## Exercise directions
Transcribe each entry below exactly. Pictures do not go in the copy.

## Material provided

════════

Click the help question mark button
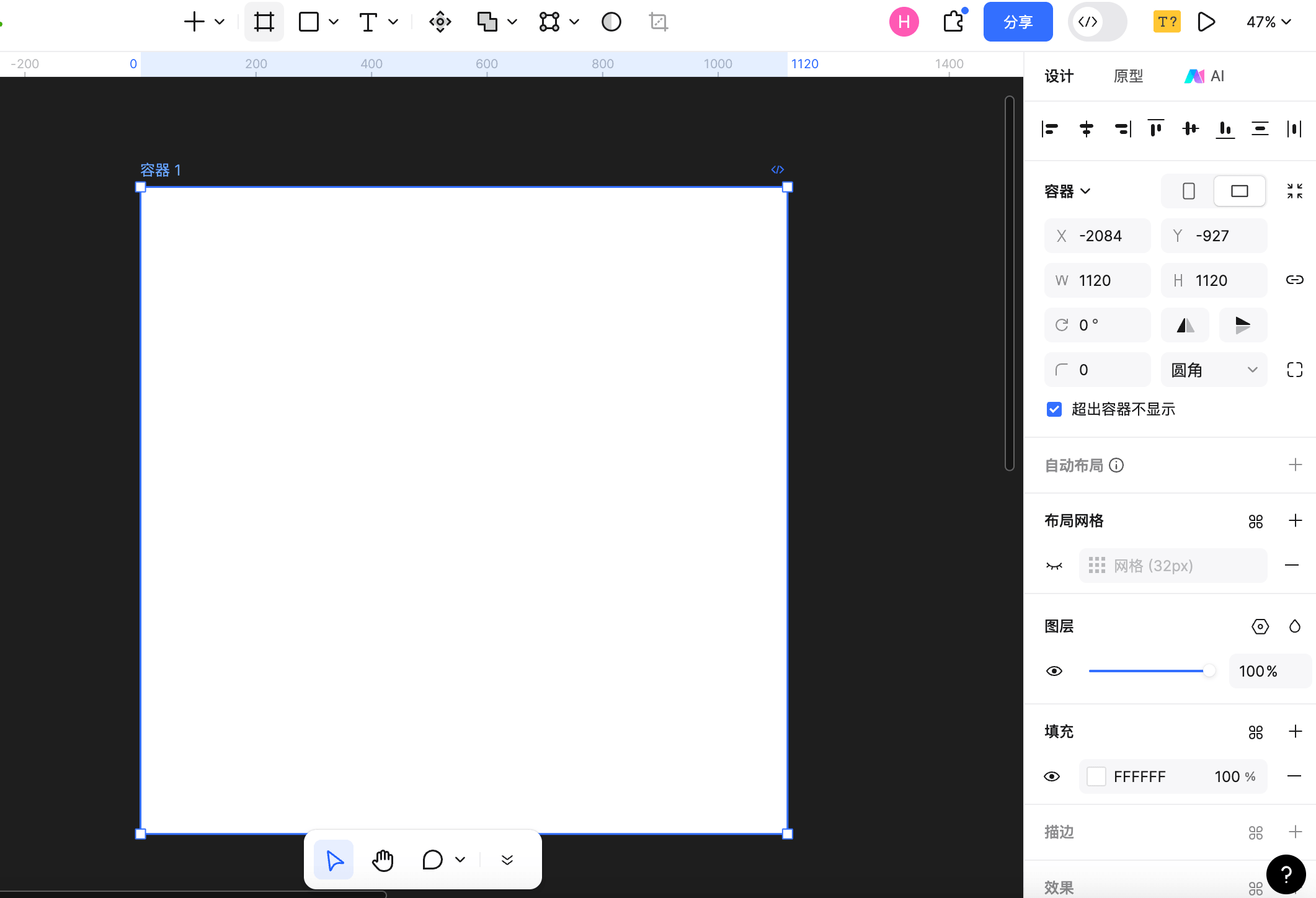 coord(1286,874)
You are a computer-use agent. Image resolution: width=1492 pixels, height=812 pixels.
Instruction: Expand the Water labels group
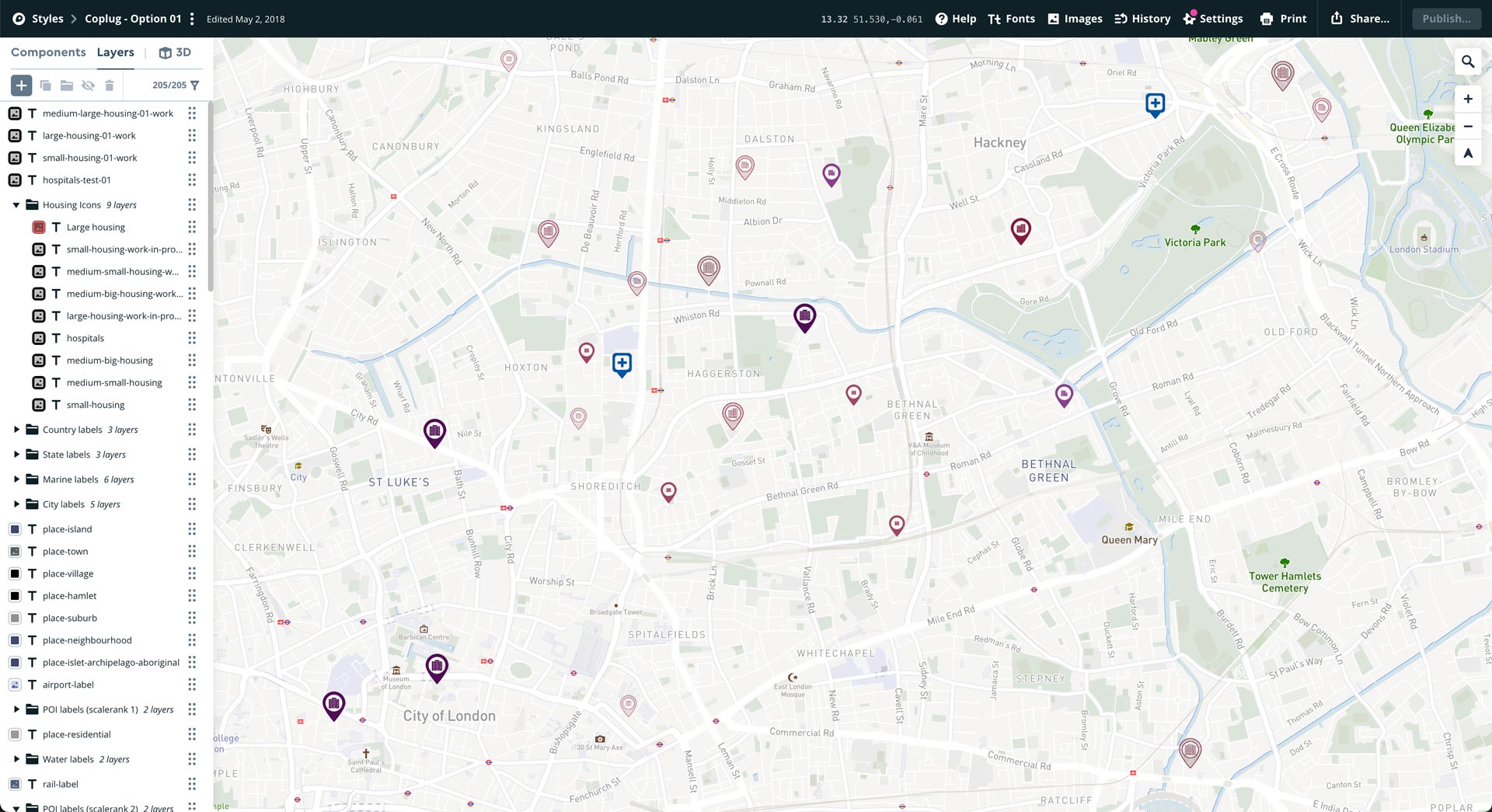point(17,759)
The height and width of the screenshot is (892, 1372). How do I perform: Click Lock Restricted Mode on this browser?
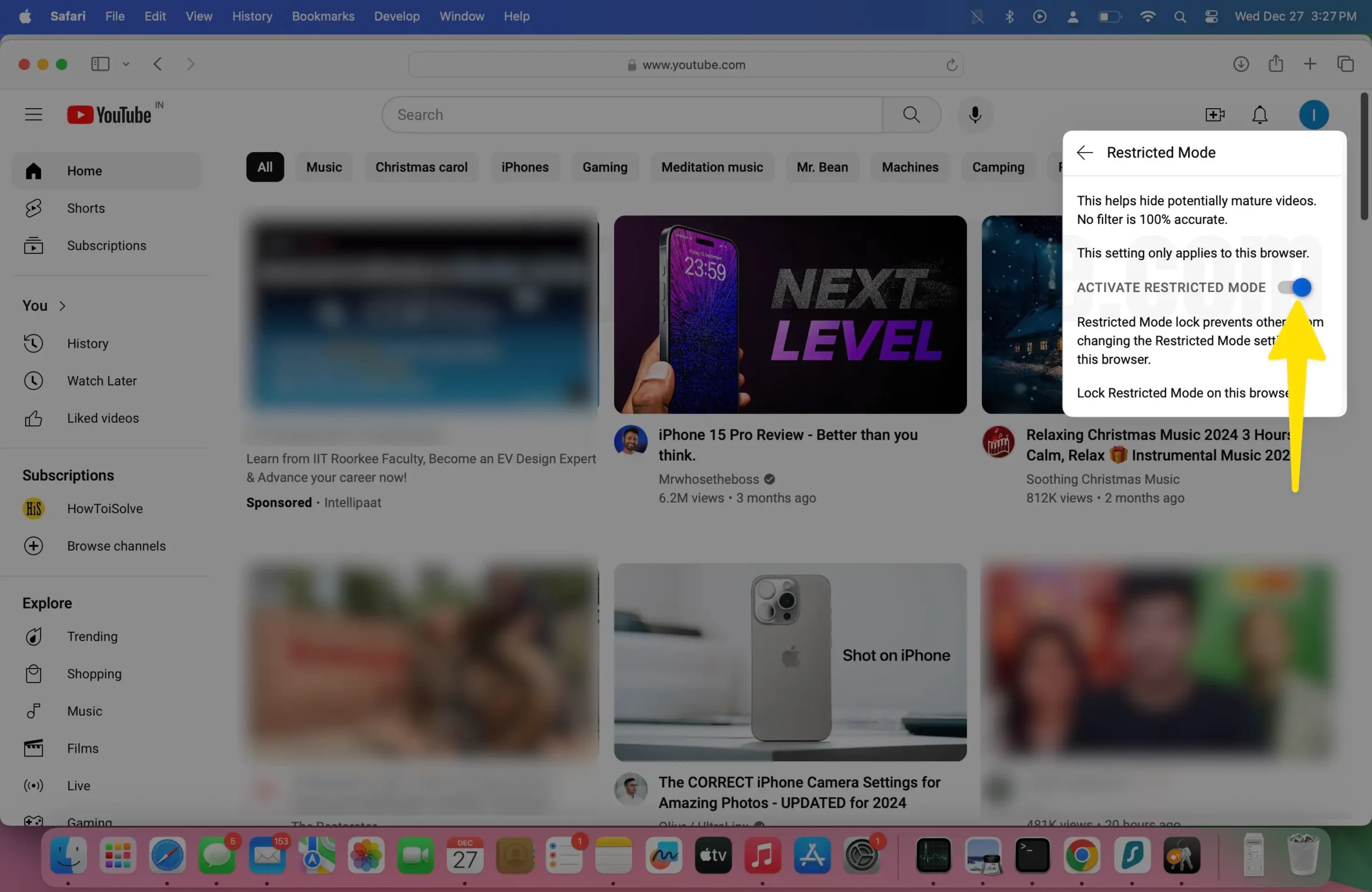1182,392
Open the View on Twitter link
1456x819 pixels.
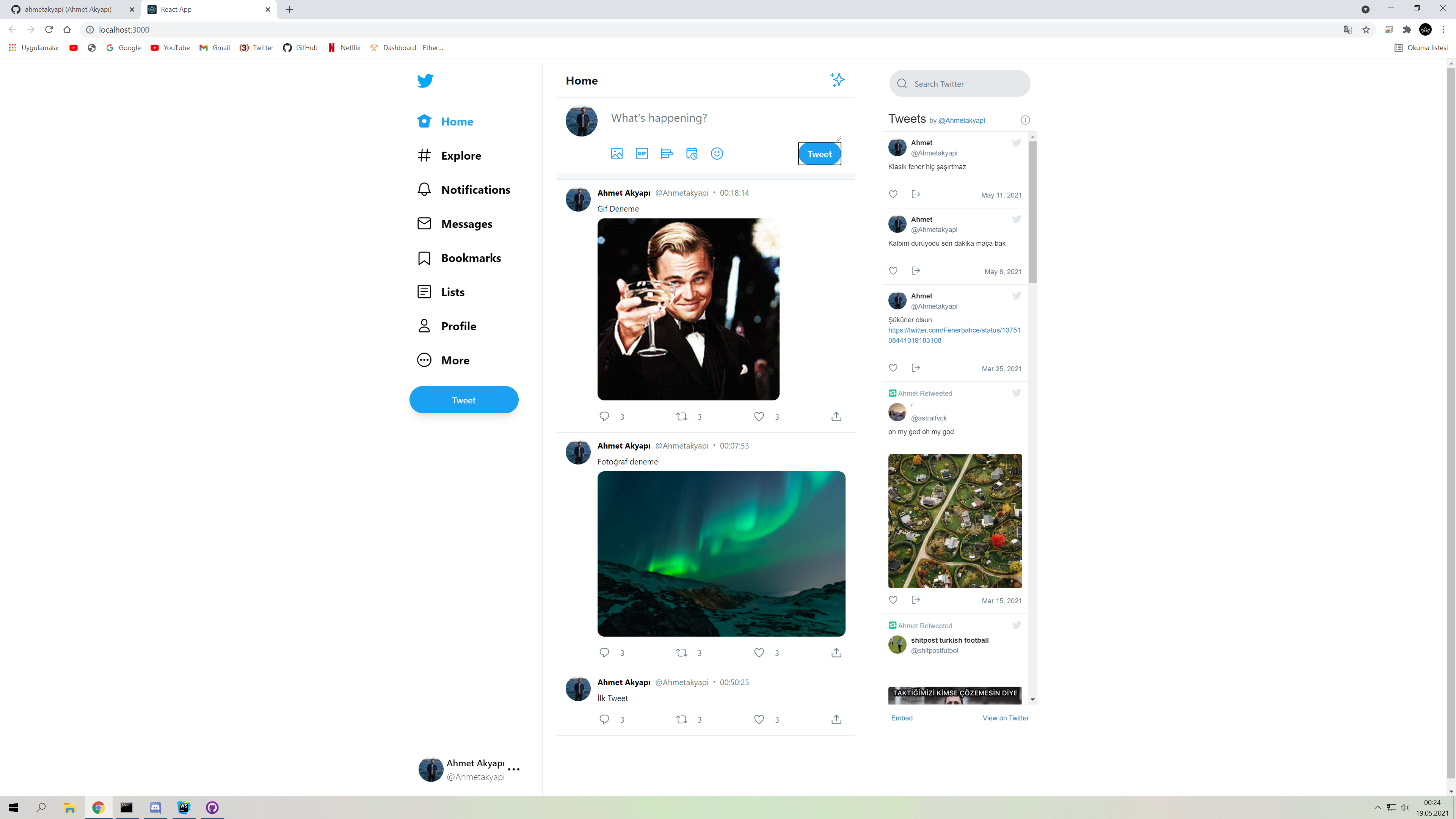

════════

## Answer space
Click the help question mark button
 coord(1286,874)
You are a computer-use agent. Image resolution: width=1492 pixels, height=812 pixels.
Instruction: Expand the Water labels group
point(17,759)
The height and width of the screenshot is (892, 1372). How do I perform: Click Lock Restricted Mode on this browser?
1182,392
Open the View on Twitter link
1456x819 pixels.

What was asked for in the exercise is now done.